A new extended target decomposition scheme

The conventional decomposition from a distributed target is to seek a solution of average single target M^T, which preserves symmetry parameters A₀, C, and D and a part which consists solely of non-symmetric parameters B₀^T-B^T, E^T, and F^T. These parameters with index T are determined easily from four equations. The novel feature is to create a variable A₀^T in addition to the four non-symmetric target parameters of the old scheme. The new variable A₀^N extracts out of the general symmetry-preserving A₀ a special target variable A₀^T, such that A₀=A₀^T+A₀^N. The A₀^T now becomes part of the average single target parameters: A₀^T, B₀^T, B^T, C, D, E^T, F^T, G, and H. In this scheme C, D, G, and H, the target symmetry and coupling parameters, are still preserved intact. What is new in the scheme is A₀^T which before was A₀, "the generator and preservator of target symmetry". It is kind of ironic that the "symmetry-preserving" generator A₀ itself is not preserved in the new scheme, but is split into A₀^T and A₀^N! That was why this new decomposition took so long in coming to development.
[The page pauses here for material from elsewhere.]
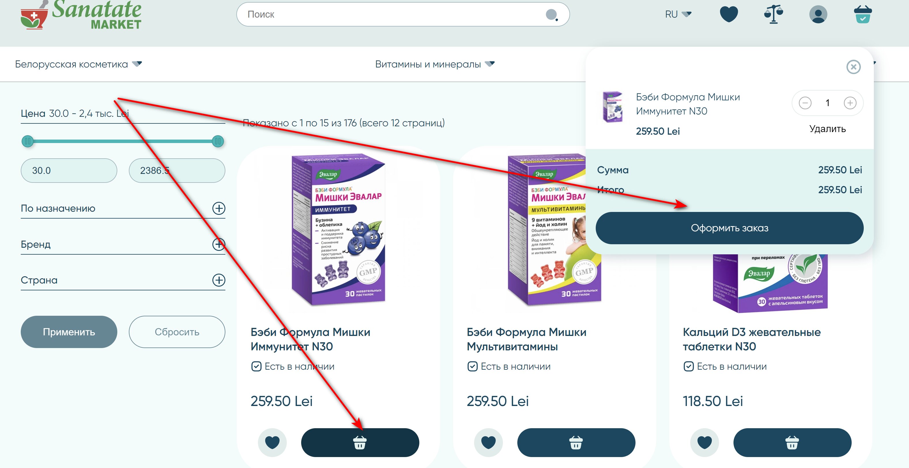The height and width of the screenshot is (468, 909).
Task: Open the wishlist heart icon in header
Action: coord(729,14)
The physical interpretation of the new scheme is a decomposition of the distributed target into a single average target M^T and an N-target (N here standing for non-symmetry) and a background cloud of spherical particles. The C, D, G, and H still are preserved intact but the symmetry generator A₀ is split, one part A₀^T contributing to the average single target M^T and one new part A₀^N (N stands for new here!) forms a background cloud of elementary spheres. An example is shown consisting of a cloud of dipoles being averaged into a single dipole, a non-symmetrical N-target, and a new background cloud of elementary spheres, determined by A₀^N.